O que a distância geográfica faz com a saúde do idoso?
No momento em que um idoso precisa percorrer 80 quilômetros para consultar um especialista, o que parece um inconveniente logístico é, na prática, uma barreira de acesso que determina se uma doença crônica será controlada ou não. A hipertensão não acompanhada evolui para AVC. O diabetes, sem orientação nutricional, progride para neuropatia. A osteoporose não diagnosticada resulta em fratura de fêmur. A distância geográfica não apenas dificulta o cuidado, ela adia diagnósticos e agrava desfechos.
Segundo a ótica do doutor Yuri Silva Portela, no sertão de Quixadá essa realidade é cotidiana. Muitos dos idosos atendidos pelo projeto nunca tinham passado por uma avaliação geriátrica antes do primeiro contato com o projeto. Esse dado, repetido com frequência nas ações mensais, revela não apenas uma lacuna assistencial, mas uma dívida social acumulada ao longo de gerações.
A questão vai além da oferta de serviços. Isso significa que, mesmo quando os serviços existem, barreiras como transporte, custo, tempo e desinformação impedem o acesso. O idoso que não sabe que tem direito a determinado atendimento ou que não consegue se deslocar até ele é um idoso que o sistema de saúde ainda não alcançou de forma efetiva.
Como o Humaniza Sertão responde a essa lacuna?

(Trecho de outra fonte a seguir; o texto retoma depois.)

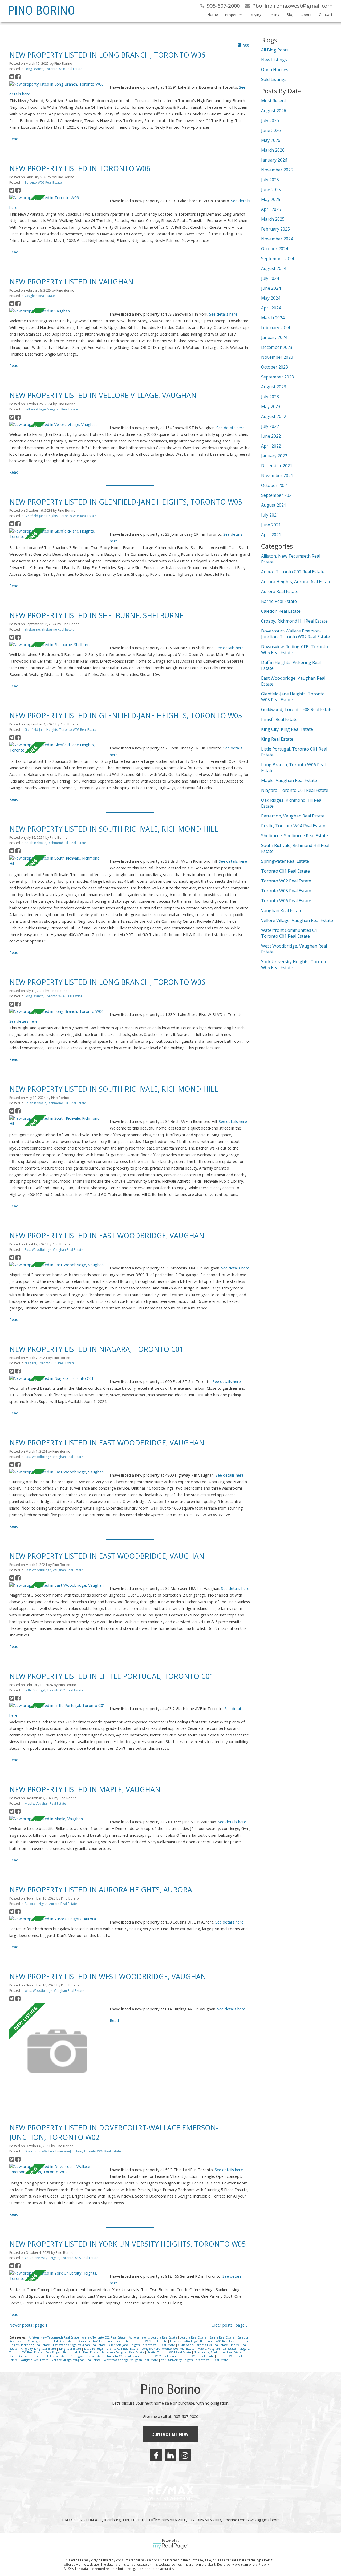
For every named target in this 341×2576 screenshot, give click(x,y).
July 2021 (270, 515)
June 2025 (271, 189)
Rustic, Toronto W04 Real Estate (169, 2352)
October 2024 (274, 249)
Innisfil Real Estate (279, 719)
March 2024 (273, 318)
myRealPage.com (171, 2546)
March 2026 (273, 150)
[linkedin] (170, 2455)
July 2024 (270, 278)
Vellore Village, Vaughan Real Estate (51, 409)
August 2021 (273, 505)
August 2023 (273, 387)
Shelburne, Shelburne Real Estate (49, 629)
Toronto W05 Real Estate (197, 2356)
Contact (325, 14)
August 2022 (273, 416)
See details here (223, 314)
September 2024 (277, 258)
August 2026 (273, 111)
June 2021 (271, 525)
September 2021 (277, 495)
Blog (290, 14)
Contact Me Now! (170, 2434)
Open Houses (274, 69)
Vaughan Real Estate (40, 295)
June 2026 (271, 130)
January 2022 (274, 456)
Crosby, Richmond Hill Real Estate (51, 2341)
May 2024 (270, 298)
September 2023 (277, 377)
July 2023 (270, 397)
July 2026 (270, 120)
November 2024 (277, 239)
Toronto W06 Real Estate (43, 182)
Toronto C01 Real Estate (124, 2356)
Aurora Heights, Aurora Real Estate (51, 1903)
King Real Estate (70, 2349)
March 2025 (273, 219)
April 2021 (271, 535)
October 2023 (274, 367)
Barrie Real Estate (222, 2337)
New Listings (274, 60)
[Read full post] (57, 84)
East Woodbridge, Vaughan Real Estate (54, 1249)
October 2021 (274, 485)
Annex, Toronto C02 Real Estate (104, 2337)
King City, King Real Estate (39, 2349)
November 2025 (277, 170)
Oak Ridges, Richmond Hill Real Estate (72, 2352)
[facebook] (156, 2455)
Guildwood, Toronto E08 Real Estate (203, 2345)
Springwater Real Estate (87, 2356)
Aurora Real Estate (193, 2337)
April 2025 (271, 209)
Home (212, 14)
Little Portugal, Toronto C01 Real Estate (54, 1690)
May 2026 (270, 140)
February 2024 (275, 327)
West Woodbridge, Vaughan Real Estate (54, 1990)
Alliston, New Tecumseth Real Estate (54, 2337)
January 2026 (274, 160)
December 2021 (276, 466)
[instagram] (185, 2455)
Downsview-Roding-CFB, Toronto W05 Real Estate (204, 2341)
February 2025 (275, 229)
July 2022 (270, 426)
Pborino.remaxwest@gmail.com (251, 2519)
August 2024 (273, 268)
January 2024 (274, 337)
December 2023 (276, 347)
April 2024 (271, 308)
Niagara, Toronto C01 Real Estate (50, 1363)
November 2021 (277, 475)
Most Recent (273, 101)
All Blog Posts (275, 50)
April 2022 (271, 446)
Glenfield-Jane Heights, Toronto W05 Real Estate (61, 516)
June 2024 (271, 288)
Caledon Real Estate (281, 611)
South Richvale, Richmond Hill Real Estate (55, 843)
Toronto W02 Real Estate (160, 2356)
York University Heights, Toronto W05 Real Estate (61, 2258)
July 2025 (270, 180)
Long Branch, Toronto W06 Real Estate (53, 69)
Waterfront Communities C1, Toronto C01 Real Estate (289, 933)
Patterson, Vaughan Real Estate (123, 2352)
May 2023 (270, 406)
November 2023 (277, 357)
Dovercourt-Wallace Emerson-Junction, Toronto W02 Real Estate (73, 2151)
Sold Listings (273, 79)
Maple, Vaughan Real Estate (45, 1803)
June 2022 (271, 436)
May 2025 (270, 199)
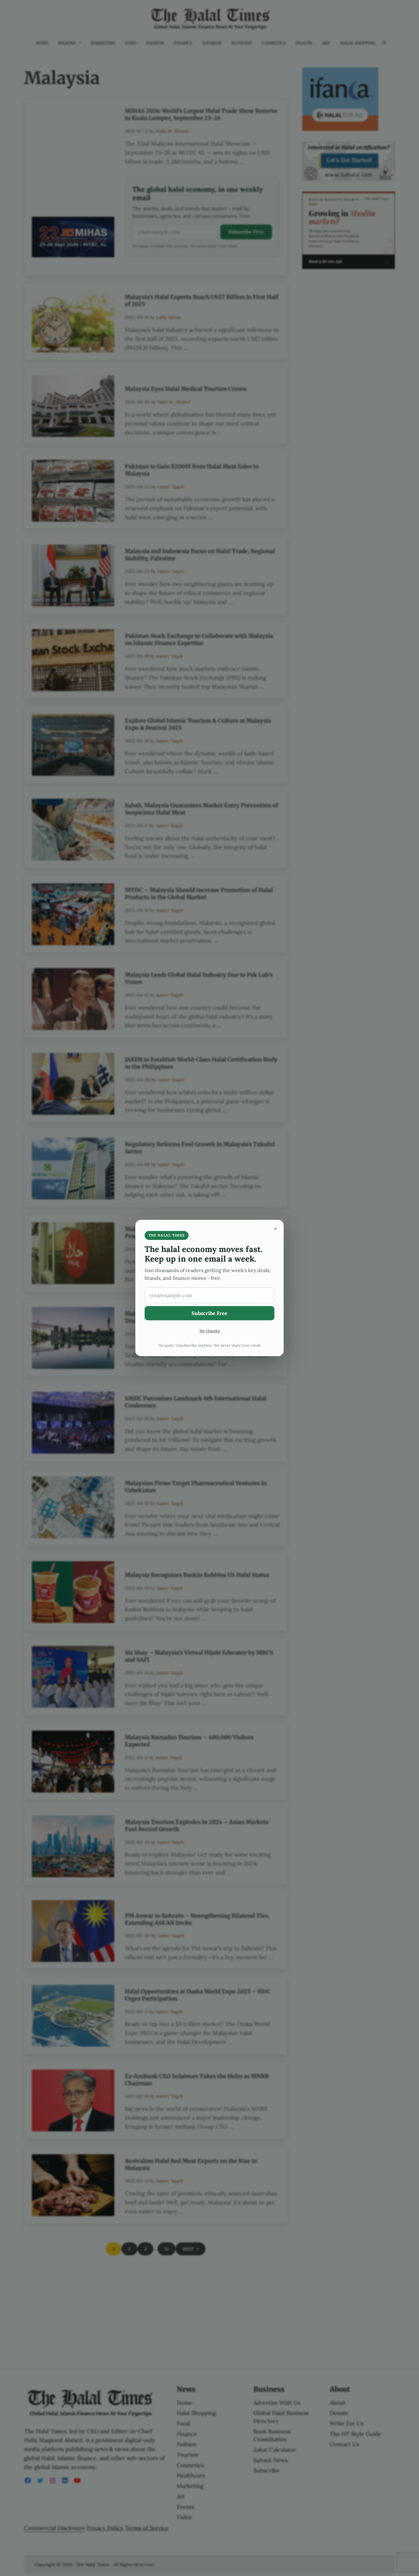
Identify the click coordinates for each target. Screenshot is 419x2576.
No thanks (209, 1331)
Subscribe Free (209, 1313)
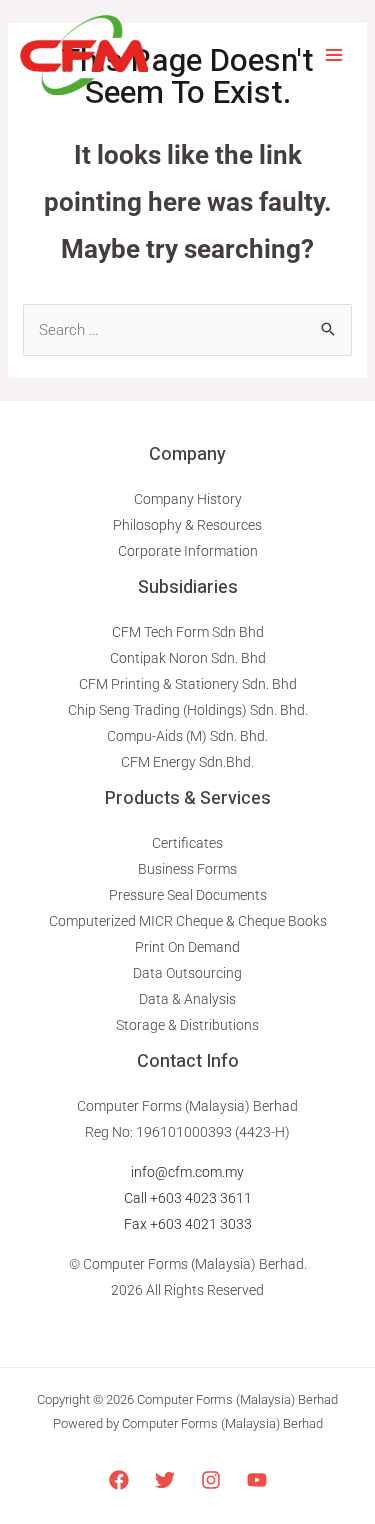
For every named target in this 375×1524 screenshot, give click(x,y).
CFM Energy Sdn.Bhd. (187, 762)
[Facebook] (119, 1480)
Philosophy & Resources (187, 525)
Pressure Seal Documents (188, 895)
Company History (188, 499)
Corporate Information (188, 551)
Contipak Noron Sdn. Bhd (188, 658)
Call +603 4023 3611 (188, 1198)
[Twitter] (165, 1480)
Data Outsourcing (187, 973)
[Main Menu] (334, 55)
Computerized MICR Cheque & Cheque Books (188, 921)
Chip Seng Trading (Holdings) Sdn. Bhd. (188, 710)
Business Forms (187, 869)
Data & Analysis (187, 999)
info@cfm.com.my (187, 1172)
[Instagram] (211, 1480)
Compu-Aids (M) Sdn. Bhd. (187, 736)
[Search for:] (187, 330)
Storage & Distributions (187, 1025)
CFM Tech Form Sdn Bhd (188, 632)
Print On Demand (187, 947)
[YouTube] (257, 1480)
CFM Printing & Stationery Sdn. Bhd (188, 684)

A lógica do projeto é direta: se o idoso não pode ir até o cuidado, o cuidado vai até o idoso. Uma vez por mês, uma equipe com mais de vinte profissionais voluntários de diferentes especialidades se desloca até comunidades de difícil acesso para oferecer atendimento que, em condições normais, aquela população nunca teria. Médico, fisioterapeuta, dentista, psicólogo, nutricionista, advogado, neuropsicopedagogo e barbeiro chegam juntos, num mesmo dia, com um objetivo comum.

De acordo com o doutor Yuri Silva Portela, pós-graduado em Geriatria, a multidisciplinaridade não é um detalhe operacional. Mas o núcleo do modelo. A saúde do idoso vulnerável não se resolve com uma consulta médica isolada. Dessa forma, ela exige um olhar que contemple mobilidade, alimentação, saúde mental, direitos e dignidade ao mesmo tempo. O projeto foi construído sobre essa compreensão desde o início.

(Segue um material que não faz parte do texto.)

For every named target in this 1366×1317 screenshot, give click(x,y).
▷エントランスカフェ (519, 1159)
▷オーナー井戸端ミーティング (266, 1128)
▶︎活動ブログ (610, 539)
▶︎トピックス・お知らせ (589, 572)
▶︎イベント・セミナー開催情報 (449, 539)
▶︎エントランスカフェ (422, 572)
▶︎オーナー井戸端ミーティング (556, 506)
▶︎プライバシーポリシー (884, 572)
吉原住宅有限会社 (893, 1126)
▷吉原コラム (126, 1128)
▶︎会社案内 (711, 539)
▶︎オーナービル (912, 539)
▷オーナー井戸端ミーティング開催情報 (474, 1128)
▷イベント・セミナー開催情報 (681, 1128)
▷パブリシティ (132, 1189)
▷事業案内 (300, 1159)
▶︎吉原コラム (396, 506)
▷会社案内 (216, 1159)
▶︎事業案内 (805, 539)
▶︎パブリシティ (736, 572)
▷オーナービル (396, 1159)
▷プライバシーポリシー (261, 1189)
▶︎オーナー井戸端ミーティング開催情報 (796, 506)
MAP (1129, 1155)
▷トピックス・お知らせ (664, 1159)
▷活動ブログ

As doações de cestas básicas e fraldas que acompanham os atendimentos também integram esse modelo. Demonstrando que elas reconhecem que não é possível falar em saúde quando as necessidades mais básicas estão comprometidas. Cuidar do idoso sem garantir condições mínimas de dignidade é um cuidado que chega incompleto.
O que projetos locais ensinam sobre políticas públicas de saúde?

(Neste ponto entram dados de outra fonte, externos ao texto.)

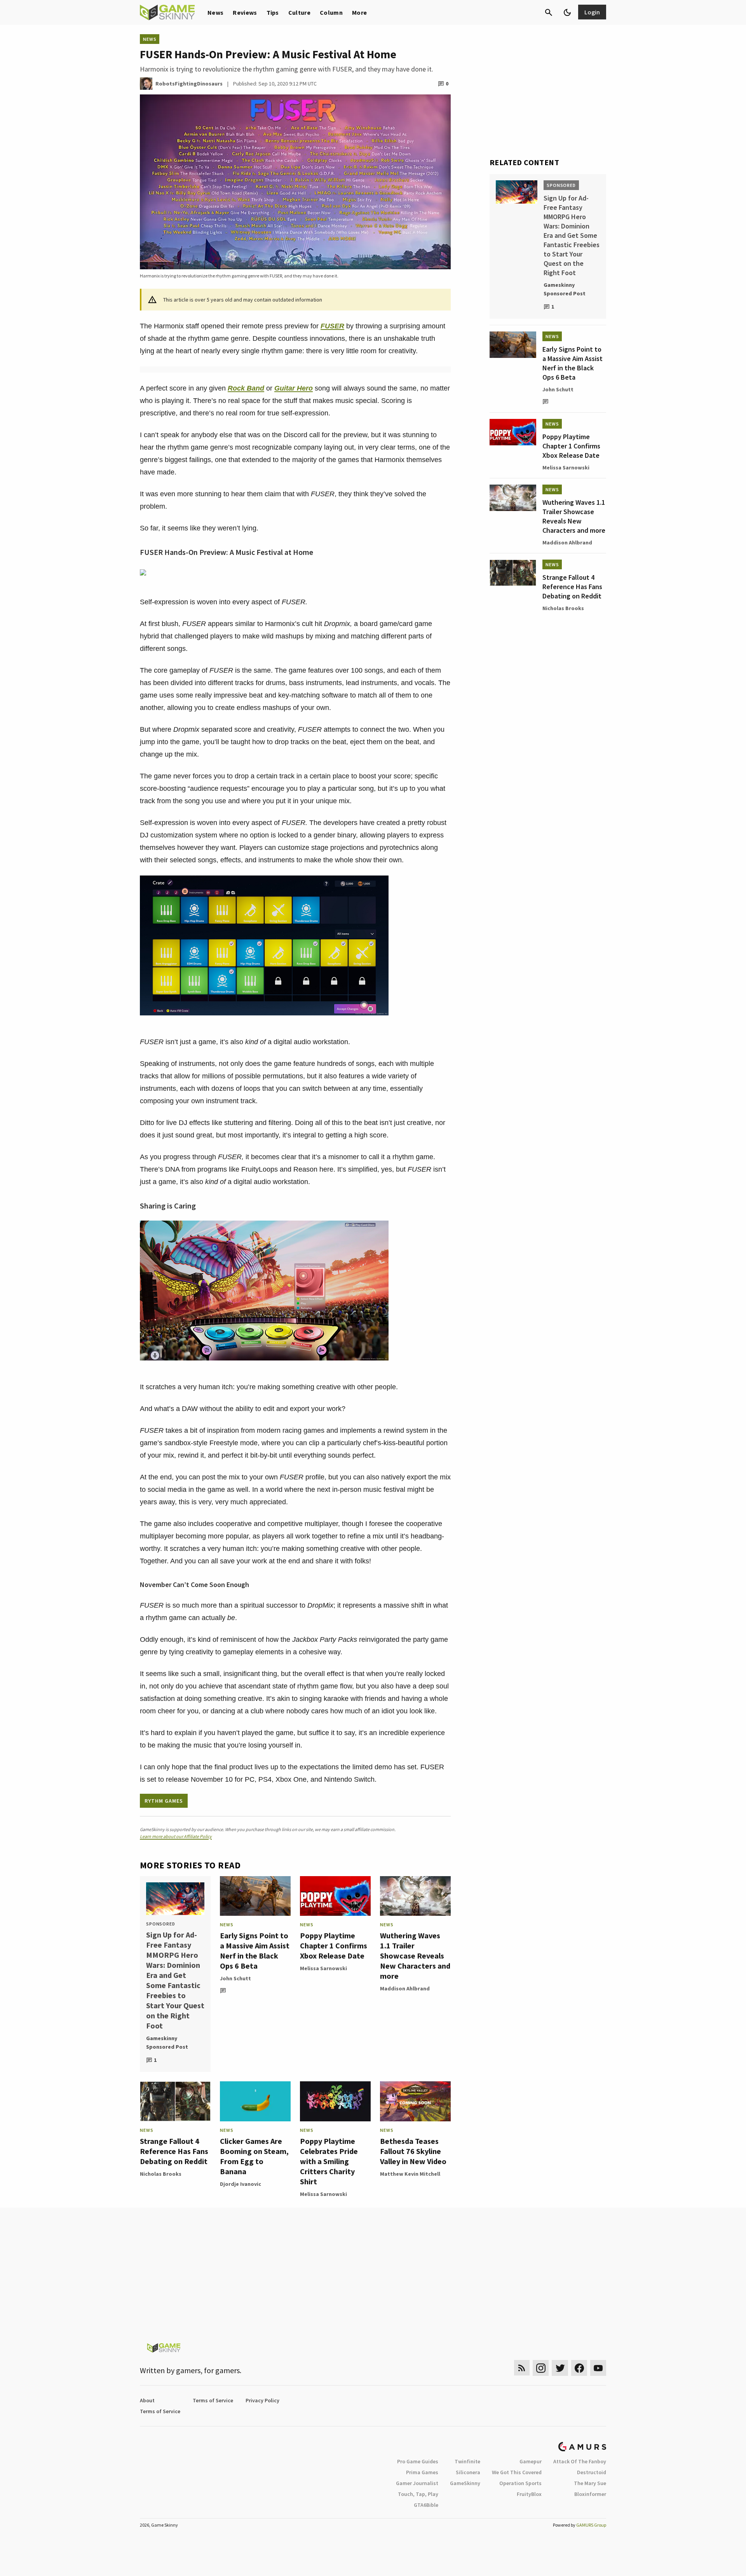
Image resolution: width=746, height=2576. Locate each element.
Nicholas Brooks (160, 2173)
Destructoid (591, 2472)
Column (331, 12)
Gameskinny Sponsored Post (167, 2042)
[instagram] (541, 2368)
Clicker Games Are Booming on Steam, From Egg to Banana (254, 2156)
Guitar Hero (293, 388)
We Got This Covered (517, 2472)
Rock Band (246, 388)
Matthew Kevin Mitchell (410, 2173)
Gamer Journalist (417, 2483)
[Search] (548, 12)
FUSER (332, 326)
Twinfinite (467, 2461)
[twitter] (560, 2368)
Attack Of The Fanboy (579, 2461)
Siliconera (468, 2472)
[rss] (522, 2368)
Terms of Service (213, 2400)
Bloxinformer (590, 2494)
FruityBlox (529, 2494)
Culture (299, 12)
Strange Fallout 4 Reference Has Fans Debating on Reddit (174, 2151)
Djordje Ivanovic (240, 2183)
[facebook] (579, 2368)
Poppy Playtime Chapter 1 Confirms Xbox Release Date (333, 1945)
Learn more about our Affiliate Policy (176, 1836)
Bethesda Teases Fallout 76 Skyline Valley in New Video (413, 2151)
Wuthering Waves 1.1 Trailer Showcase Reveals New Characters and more (415, 1956)
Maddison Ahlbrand (405, 1988)
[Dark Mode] (567, 12)
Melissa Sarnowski (323, 1968)
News (215, 12)
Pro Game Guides (417, 2461)
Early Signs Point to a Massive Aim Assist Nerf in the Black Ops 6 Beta (254, 1951)
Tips (273, 12)
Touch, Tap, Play (418, 2494)
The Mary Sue (590, 2483)
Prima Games (422, 2472)
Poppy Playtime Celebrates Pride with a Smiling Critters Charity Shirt (329, 2161)
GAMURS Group (591, 2525)
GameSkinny (465, 2483)
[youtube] (598, 2368)
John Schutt (235, 1978)
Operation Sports (520, 2483)
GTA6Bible (426, 2504)
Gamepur (530, 2461)
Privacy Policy (262, 2400)
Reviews (245, 12)
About (147, 2400)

Iniciativas como o Humaniza Sertão são laboratórios de boas práticas que demonstram o que funciona em contextos específicos de vulnerabilidade. Os aprendizados acumulados em três anos de atuação no sertão de Quixadá têm valor que transcende o projeto e podem informar políticas públicas mais eficazes para o idoso no interior do Brasil.
Assim como destaca o doutor Yuri Silva Portela, fundador do projeto social Humaniza Sertão, a ausência de vínculos político-partidários é fundamental para que o projeto mantenha sua integridade e sua eficácia. O critério de escolha das comunidades atendidas é a necessidade, não a conveniência eleitoral. Essa independência é rara e preciosa num contexto em que muitas iniciativas sociais acabam sendo instrumentalizadas por agendas que nada têm a ver com o cuidado genuíno.
O direito ao cuidado não tem CEP
A desigualdade no acesso à saúde do idoso é um problema estrutural, mas não é um destino inevitável. Existem escolhas, iniciativas e comprometimentos que fazem a diferença dentro das limitações existentes. O Humaniza Sertão é uma dessas escolhas em ação.
O doutor Yuri Silva Portela construiu algo que prova que é possível levar excelência e humanização a qualquer lugar, desde que haja vontade real. O direito ao cuidado de qualidade não deveria depender de onde o idoso nasceu. E, enquanto esse direito ainda não é universal na prática, projetos como esse existem para encurtar essa distância.